A Igreja Católica no Chade é parte da Igreja Católica universal, em comunhão com a liderança espiritual do Papa, em Roma, e da Santa Sé.[5] O país assiste a um forte crescimento do número de católicos: nos últimos 20 anos, passaram de ser pouco mais de 5% a 20%.[6][7] Geralmente, os grupos religiosos desfrutam de boas relações entre si, em particular no sul. Delegações de muçulmanos e cristãos costumam participar de celebrações religiosas e dias festivos uns dos outros. Entretanto, há registros de ataques graves por parte de grupos islâmicos em anos anteriores, e não tem havido melhorias na situação da liberdade religiosa. No país há combatentes jihadistas vindos de outros países e que procuram desestabilizar o Chade. Estatísticas revelam que 10% dos muçulmanos aderem ao salafismo ou ao wahabismo, uma interpretação literal do Alcorão originada na Arábia Saudita, os quais entram repetidamente em conflito até mesmo com muçulmanos mais moderados.[8]
História
Embora tenha havido tentativas de padres se estabelecerem na região no início da década de 1660, as missões não frutificaram.[9] Quase uma década depois de se tornar uma colônia da França, a região sul do atual território do Chade viu a evangelização católica começar com a chegada dos padres do Espírito Santo em 1929. Já em 1938, a missão foi transferida para dois capuchinhos, expulsos da Etiópia. Só depois da reclassificação do Chade como território ultramarino francês, em 1946, os jesuítas e oblatos de Maria Imaculada deram início a uma atividade missionária organizada. A Prefeitura Apostólica de Fort-Lamy, abrangendo quase todo o sul do país, foi criada em 1947 e foi confiada aos jesuítas. Os oblatos foram encarregados do sudoeste, que se tornou a Prefeitura Apostólica de Pala, em 1956. Os capuchinhos franceses foram para o leste de Pala, uma área que se tornou prefeitura apostólica em 1951 e a Diocese de Moundou em 1959. Fort-Lamy tornou-se diocese em 1955 e arquidiocese em 1961. No final do século XX, três quartos dos católicos do Chade residiam na Diocese de Moundou.[10]

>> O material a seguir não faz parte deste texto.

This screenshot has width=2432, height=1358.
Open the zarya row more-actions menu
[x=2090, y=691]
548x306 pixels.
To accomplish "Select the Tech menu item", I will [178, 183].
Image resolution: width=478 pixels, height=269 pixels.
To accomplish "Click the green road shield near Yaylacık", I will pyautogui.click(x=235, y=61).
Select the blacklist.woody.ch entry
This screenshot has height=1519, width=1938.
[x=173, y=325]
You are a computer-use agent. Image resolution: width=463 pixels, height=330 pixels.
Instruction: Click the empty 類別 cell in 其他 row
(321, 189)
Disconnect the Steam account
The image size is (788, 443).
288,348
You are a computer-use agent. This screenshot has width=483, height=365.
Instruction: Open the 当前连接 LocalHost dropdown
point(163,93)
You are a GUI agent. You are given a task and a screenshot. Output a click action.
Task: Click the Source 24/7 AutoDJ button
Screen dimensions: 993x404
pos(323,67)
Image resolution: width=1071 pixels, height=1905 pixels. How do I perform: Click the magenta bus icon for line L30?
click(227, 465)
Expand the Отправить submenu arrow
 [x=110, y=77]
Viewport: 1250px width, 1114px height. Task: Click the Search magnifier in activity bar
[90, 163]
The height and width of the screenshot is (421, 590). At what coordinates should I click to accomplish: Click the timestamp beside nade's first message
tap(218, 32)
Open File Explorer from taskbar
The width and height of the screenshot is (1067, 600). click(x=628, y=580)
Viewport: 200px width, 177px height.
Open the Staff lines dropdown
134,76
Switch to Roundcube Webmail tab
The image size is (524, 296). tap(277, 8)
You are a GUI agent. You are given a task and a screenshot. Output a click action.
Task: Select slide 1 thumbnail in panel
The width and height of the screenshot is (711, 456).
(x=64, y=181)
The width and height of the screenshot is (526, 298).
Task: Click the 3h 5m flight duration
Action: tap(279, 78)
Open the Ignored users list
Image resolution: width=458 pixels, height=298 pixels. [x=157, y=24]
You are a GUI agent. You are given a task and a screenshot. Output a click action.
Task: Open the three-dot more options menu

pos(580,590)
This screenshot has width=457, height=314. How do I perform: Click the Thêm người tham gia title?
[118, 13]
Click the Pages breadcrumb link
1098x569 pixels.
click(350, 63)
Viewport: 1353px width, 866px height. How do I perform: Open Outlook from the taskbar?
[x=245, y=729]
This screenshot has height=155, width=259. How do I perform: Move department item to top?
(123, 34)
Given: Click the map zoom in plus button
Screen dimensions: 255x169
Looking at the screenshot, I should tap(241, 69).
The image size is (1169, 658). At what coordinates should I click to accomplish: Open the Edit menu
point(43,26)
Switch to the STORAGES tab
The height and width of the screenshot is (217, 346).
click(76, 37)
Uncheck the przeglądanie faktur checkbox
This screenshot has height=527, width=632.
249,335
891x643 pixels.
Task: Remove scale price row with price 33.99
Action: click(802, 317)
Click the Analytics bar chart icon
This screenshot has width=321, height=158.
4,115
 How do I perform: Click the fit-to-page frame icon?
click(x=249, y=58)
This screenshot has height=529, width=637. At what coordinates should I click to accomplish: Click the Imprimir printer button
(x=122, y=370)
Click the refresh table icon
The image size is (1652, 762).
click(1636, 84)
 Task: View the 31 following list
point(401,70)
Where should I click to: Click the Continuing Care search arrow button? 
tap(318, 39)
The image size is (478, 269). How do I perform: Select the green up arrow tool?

Em 11 de agosto de 1960, o Chade tornou-se um país independente. As tensões étnicas e políticas já existentes anteriormente continuaram a crescer, levando à Guerra Civil Chadiana, também tendo relações com o conflito enfrentado contra a Líbia. A Igreja Católica costumava ser um dos alvos, e muitos católicos envolvidos no fim da luta tornaram-se alvos políticos e foram mortos. Em 1987, o governo se estabilizou, e, em 1990, a paz foi alcançada. Em um esforço para preservar tal estabilidade, o Vaticano estabeleceu relações diplomáticas com o novo governo chadiano em 1988. Infelizmente, o presidente transitório, Tenente-General Idriss Deby, começou a restringir certas liberdades no início de 1990, levando os líderes da Igreja mais uma vez a tomar a decisão de desempenharem um papel ativo nas questões da tolerância religiosa, política e étnica. Apesar de resolver a disputa na fronteira com a Líbia, o governo permaneceu fragilizado e, em 1998, a violência irrompeu novamente na região norte.[10]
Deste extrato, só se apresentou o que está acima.